Bailey, a former Superior Court judge in El Dorado County, argued that the Commission on Judicial Performance violated his freedom of speech by enforcing rules that prohibit judges from using their positions to run for nonjudicial office. The commission disagreed, and the state’s high court, which has the last word on judicial discipline in California, denied review of his appeal without comment.
The penalty is the most severe the commission can impose on a former judge: a public censure and a lifetime ban on judicial service in California, a common shortterm occupation for retired judges.
Bailey was a judge for 8½ years before retiring in August 2017. He ran for attorney general as a Republican and finished second in the June 2018 primary but received only 36.4% of the vote against Democratic incumbent Xavier Becerra in November.
Before his retirement, the commission said in its Feb. 27 decision, Bailey organized an “exploratory campaign” in which he posed in judicial robes, referred to himself as “Judge Bailey” and emphasized his judicial experience in speeches.
Bailey sought advice in November 2016 from an expert on judicial ethics, who advised him to take a leave of absence from the bench before using
his judicial title in the campaign. But he remained a judge for another nine months before formally declaring his candidacy.

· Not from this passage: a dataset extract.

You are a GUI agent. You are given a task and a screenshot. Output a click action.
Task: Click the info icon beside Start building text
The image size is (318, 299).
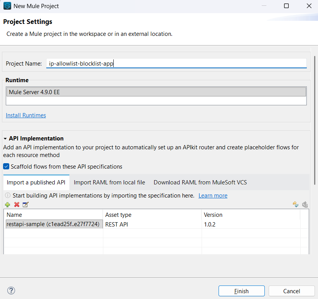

The commission also said Bailey, in five cases from 2009 to 2014, had ordered defendants charged with alcoholrelated crimes to use a specific company’s anklemonitoring braces. The judge’s son, John Bailey, worked as a case manager for the company and received a commission for every defendant he monitored.
Bailey “plays by his own rules with little concern for whether his conduct comports with the rules applicable to all judges,” said the commission, whose members are appointed by the governor, legislative leaders and the state Supreme Court.
In his challenge to the decision, Bailey’s lawyer argued that being a judge was “an integral part of his identity” that he was entitled to communicate to prospective voters, even during his exploratory campaign while he was still on the bench.
“The electorate has a right to know who Judge Bailey is and what his qualifications are,” attorney Kristin Iversen told the court. Requiring a judge to take a “lengthy, unpaid leave of absence” to run for a nonjudicial office interferes with “core political speech” and also imposes a “grave financial burden,” she said.
Iversen also said Bailey did not seek contributions from “anyone who could or did come before him” in court.